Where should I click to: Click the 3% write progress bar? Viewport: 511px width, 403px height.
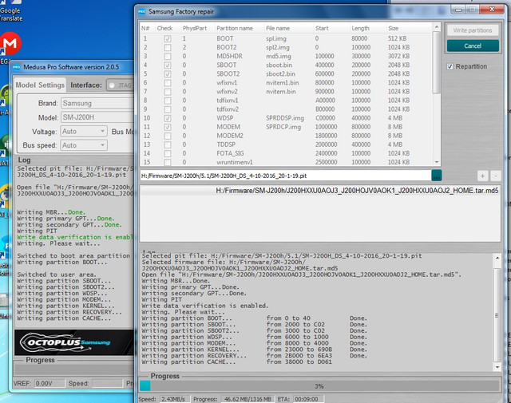pyautogui.click(x=321, y=385)
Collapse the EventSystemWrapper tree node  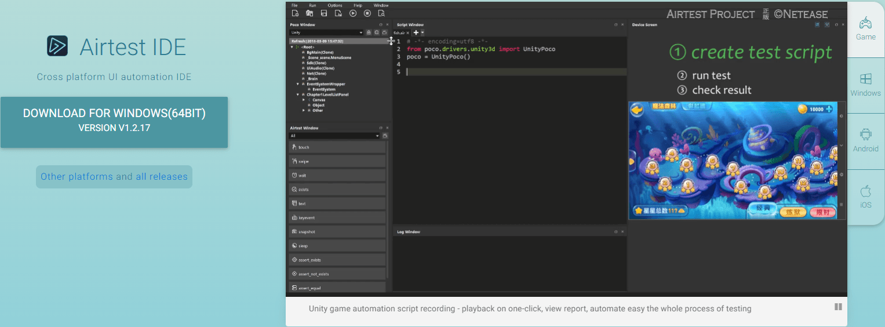(298, 84)

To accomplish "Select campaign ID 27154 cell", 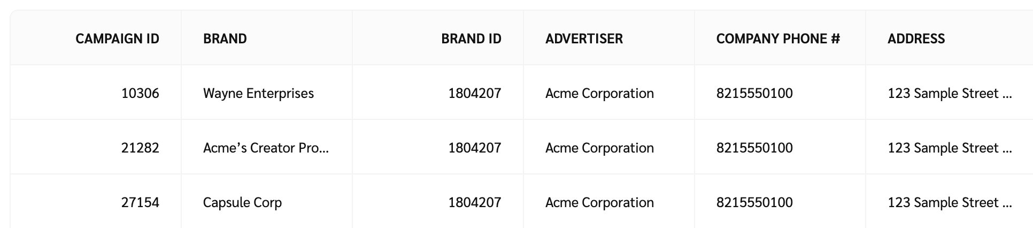I will 140,202.
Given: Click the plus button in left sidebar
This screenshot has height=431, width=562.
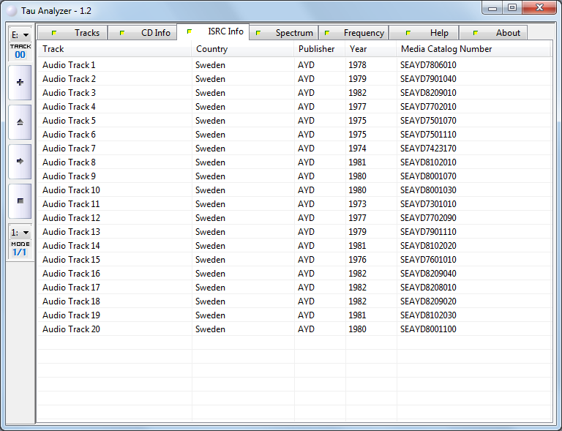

## [PROBLEM DETAILS]
For the entries above, the output must hold exactly the lines from the one with "Given: Click the plus button in left sidebar" through the last line, both included, and no pictures.

## [SOLUTION TO THE EXERCISE]
Given: Click the plus button in left sidebar
This screenshot has height=431, width=562.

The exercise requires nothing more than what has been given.